Provided text:

That's my typical schedule. The exceptions to the rule would be if I have a novelty cake or a wedding cake that requires more decorating time. In that case, I would start a day early.
A few tips from me
Organization - How far in advance can I make my cake?
As a cake decorator who does almost everything from scratch at home, as well as taking care of two kids and managing the home, it is very important that I organize and plan my work correctly. For example; I prefer to bake twice a week, mainly Sundays and Wednesdays. I dedicate one day to making my fillings and frostings including buttercream
One day make my fondant if I'm using my homemade fondant recipe. That way I am not overwhelmed with too much to do for one cake.
For the working mom - When should I decorate my cake?
I know some of you are working mom who is not cake decorators but wants to make a celebration cake for the family or a birthday cake for your kids.
- You can bake your cake ahead of time, prepare your buttercream as well as your fondant and freeze these.
- Two days before you want to start decorating, thaw it in the fridge first then on the counter.
- It's best to work with semi-frozen or chilled cakes. The torte and carve better too!
- Once you finish decorating you can keep it on the countertop in a cool place or in the fridge.
10 Tips to prevent your cakes from drying out.
I often get novice bakers who push decorating their cake close to the event as possible. The truth is you don't have to. If you bake from scratch as I have explained above you can prepare your cakes a few days ahead and still have a delicious cake everyone will rave about.
As for your cake drying out? well, take the following precautions and your cakes will never dry out.
- Do not over-bake the cake - keep an eye close to the baking time.
- After baking, cool the cake completely, then wrap the cake well in plastic and chill the cake in the fridge so it won't dry out
- Brush the cake with simple syrup just before you layer it.

Data extract:
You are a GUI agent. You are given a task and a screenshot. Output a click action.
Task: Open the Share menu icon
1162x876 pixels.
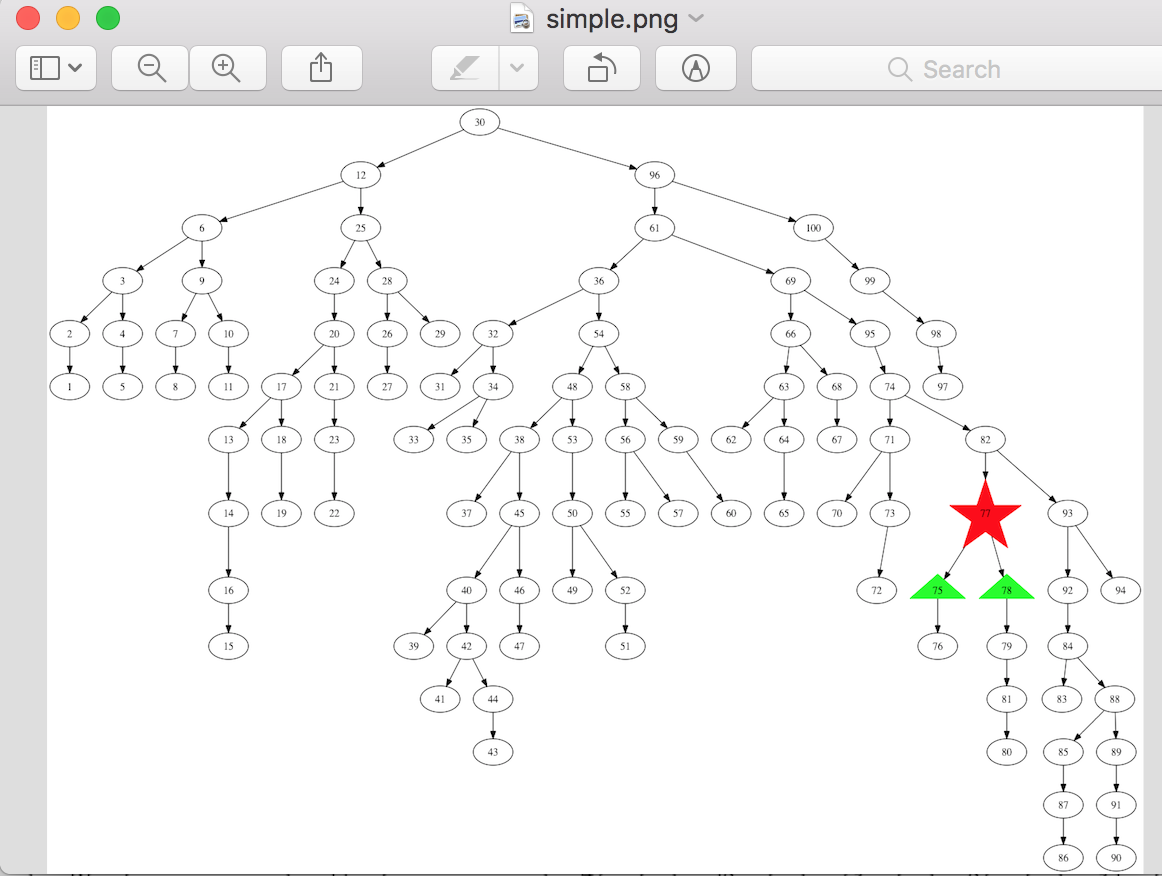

Prompt A:
Can you reproduce the cake-decorating text above word for word, from "I often get" to "never dry out."?
Prompt B:
In the cake-decorating text above, which two days of the week does the writer mainly prefer to bake?

Full answer A:
I often get novice bakers who push decorating their cake close to the event as possible. The truth is you don't have to. If you bake from scratch as I have explained above you can prepare your cakes a few days ahead and still have a delicious cake everyone will rave about.
As for your cake drying out? well, take the following precautions and your cakes will never dry out.

Full answer B:
Sundays and Wednesdays.